• [Written task A]:
In the excerpt on students' confidence rankings, repeat the passage from "Regina frequently applied" up to and including "intersection of factors.".
• [Written task B]:
In the excerpt on students' confidence rankings, what did Haley base her confidence judgment on?
• [Written task C]:
Resume the excerpt on students' confidence rankings, picking up after its last sentence.

• [Document section]:
________________________
Students cited this phenomenon as a test-taking strategy by describing the process of identifying key words wherein they would quickly scan the question and response options for easily activated concepts and immediately eschew other relevant information provided. Regina stated that she was able to apply this strategy which led to an average confidence ranking despite the fact that she was not familiar with the concept of dispersion forces. She also discussed her past experiences specifically with how she applies test-taking strategies:
“I’m going to go with average since I didn't know the content super well to be able to answer it. But I used what I did know to try to eliminate some. I grew up doing academic team and taking standardized tests, so I’m used to using the strategies. Like, for this one, since I didn't really know the content, I picked apart the key words that were different in each of the answers, and then answered it based on the content. The first step in answering this question was just a standardized test-taking strategy rather than a chemistry strategy. I think that really helps you in taking questions like this and answering them.”
(Regina)
Regina frequently applied strategies to answer when content knowledge alone was not enough to choose a response and her use of strategy directly informed her confidence ranking. Regina, like many other students across interviews, relied on both past experiences and test-taking strategies demonstrating the complex overlap and intersection of factors.
“It really made me think a lot, evaluating myself and keeping it as the same scale when I’m comparing yourself between questions. Like if I was struggling between two choices, maybe I could put well. And maybe if I knew the right answer immediately, I would put very well. If I could only cross off one choice, maybe I could put average, but I’d have to make sure that I do that on every other question too. Having the same scale when it comes to all the other questions is what I was trying to do. Just making sure I was comparing them the same way, so that way I could look back at it and know, ‘oh yeah, I didn't know this one because I didn't know what the choices meant’.”
(Haley)
Haley identified that she had developed criteria for her confidence judgment and carefully based it on how many response options she was able to eliminate. She explained why the use of defined criteria was useful for her:
“I just feel like it'd be easier for me to compare them together when it comes to studying. Like if I had an exam coming up, I would know that isotopes are something I really need to review because compared to the other questions, I struggled with them the most. So, having them be similar to each other when it comes to scaling would be helpful so that you can compare them and look back at it to decide how much time you really need to spend studying each topic.”
________________________
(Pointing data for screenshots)
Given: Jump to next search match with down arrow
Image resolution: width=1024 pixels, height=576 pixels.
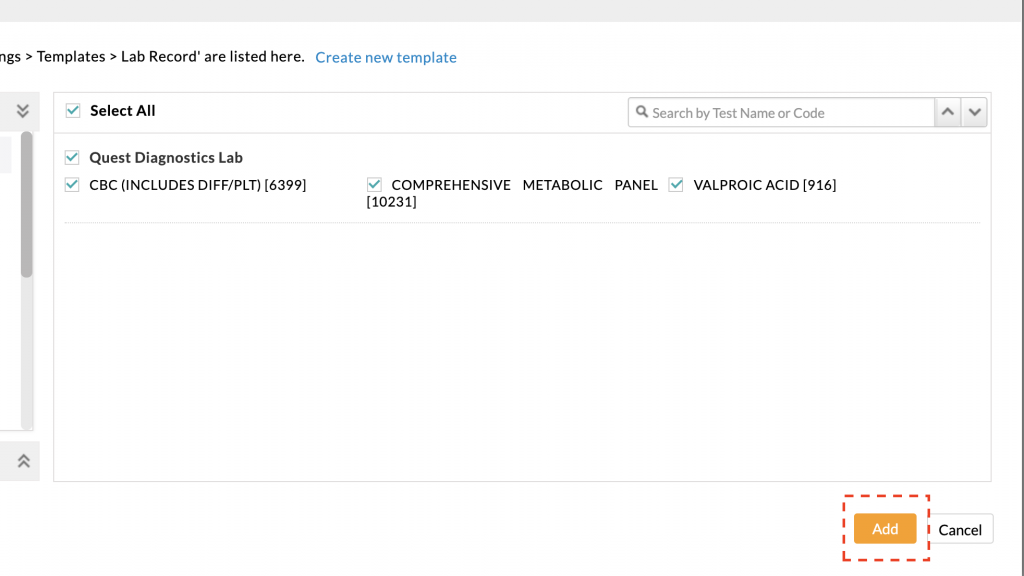Looking at the screenshot, I should 974,113.
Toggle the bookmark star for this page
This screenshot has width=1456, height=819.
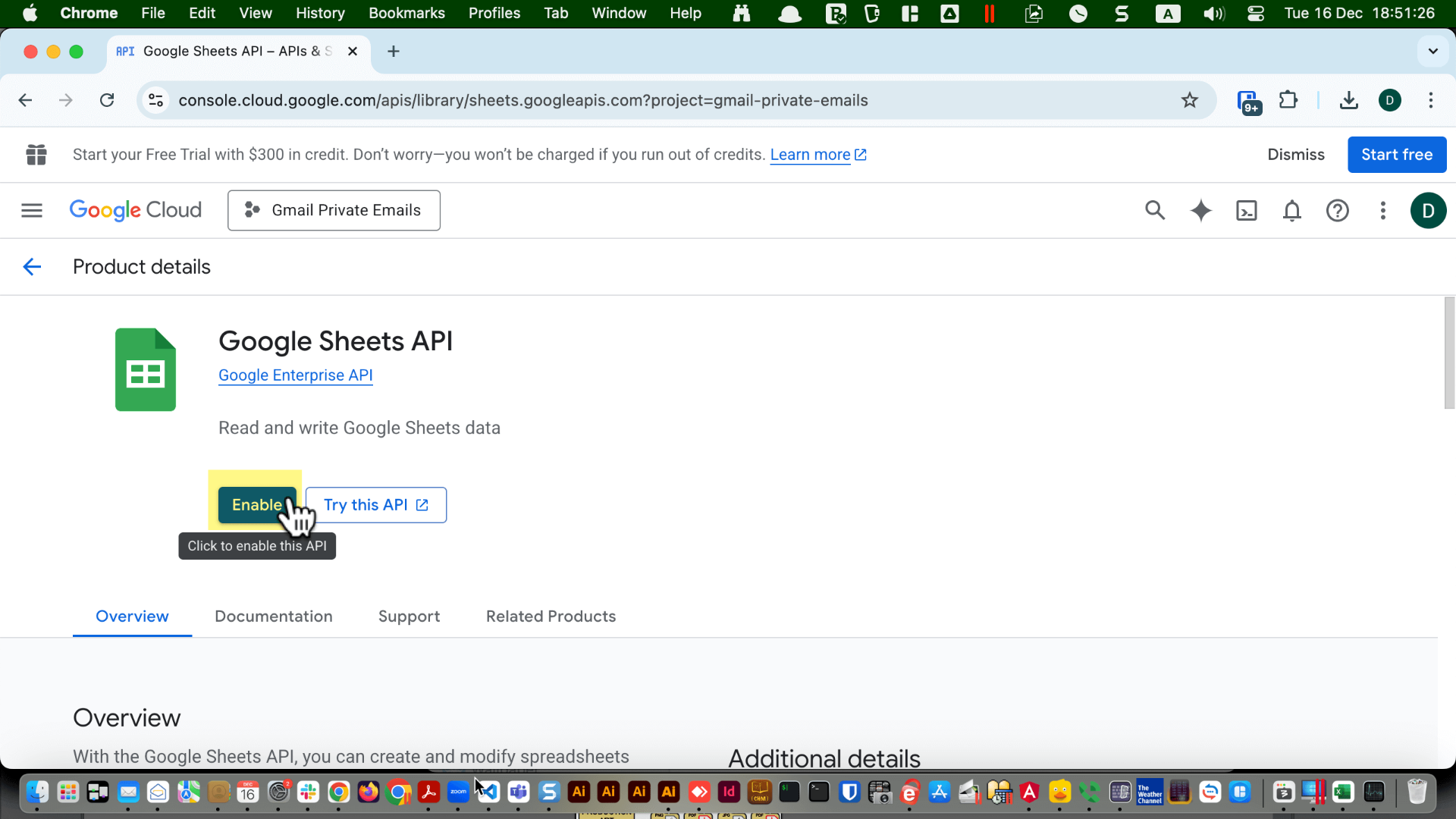coord(1190,99)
________________________
• [Written reply A]:
Regina frequently applied strategies to answer when content knowledge alone was not enough to choose a response and her use of strategy directly informed her confidence ranking. Regina, like many other students across interviews, relied on both past experiences and test-taking strategies demonstrating the complex overlap and intersection of factors.

• [Written reply B]:
She based it on how many response options she was able to eliminate.

• [Written reply C]:
(Haley)
Haley was able to clearly outline how she utilized her content knowledge within her application of test-taking strategies ultimately to further target her study efforts. This criteria development indicates significant metacognitive skill and awareness and may be a useful framing when students are learning about metacognition. The successful application of this strategy seems more indicative of the stability of the content knowledge used to eliminate response options rather than on robust metacognitive skill. That is not to say that students who utilize elimination strategies are not engaging in metacognition; the above Haley quote exemplifies a circumstance where chemistry content knowledge, the use of a test-taking strategy, acknowledgement of processing fluency, and metacognitive reflection are all present within the confidence judgment. Without the supporting conceptual understanding, elimination strategies can be unreliable in confidence rankings.
The Hasan hypothesis posits that students who answer correctly but rank their confidence as low may be identified by instructors and researchers as possible “guessers” (Hasan et al., 1999). While this was the case in some instances, students’ low confidence rankings for correct responses were generally more nuanced and often based on affective factors or stemmed from a potential self-identified gap in content knowledge rather than on true guessing. Generalizing all responses which fall into the low confidence and correct category as guesses neglects several dimensions of student understanding and metacognition.
Interestingly, students whose ability to correctly guess in the absence of chemistry knowledge has been reinforced through past experiences may more closely fall under the “metaignorant” calibration category. Regina cited guessing as a factor which actually improved her confidence based on her successful history of guessing on assessments.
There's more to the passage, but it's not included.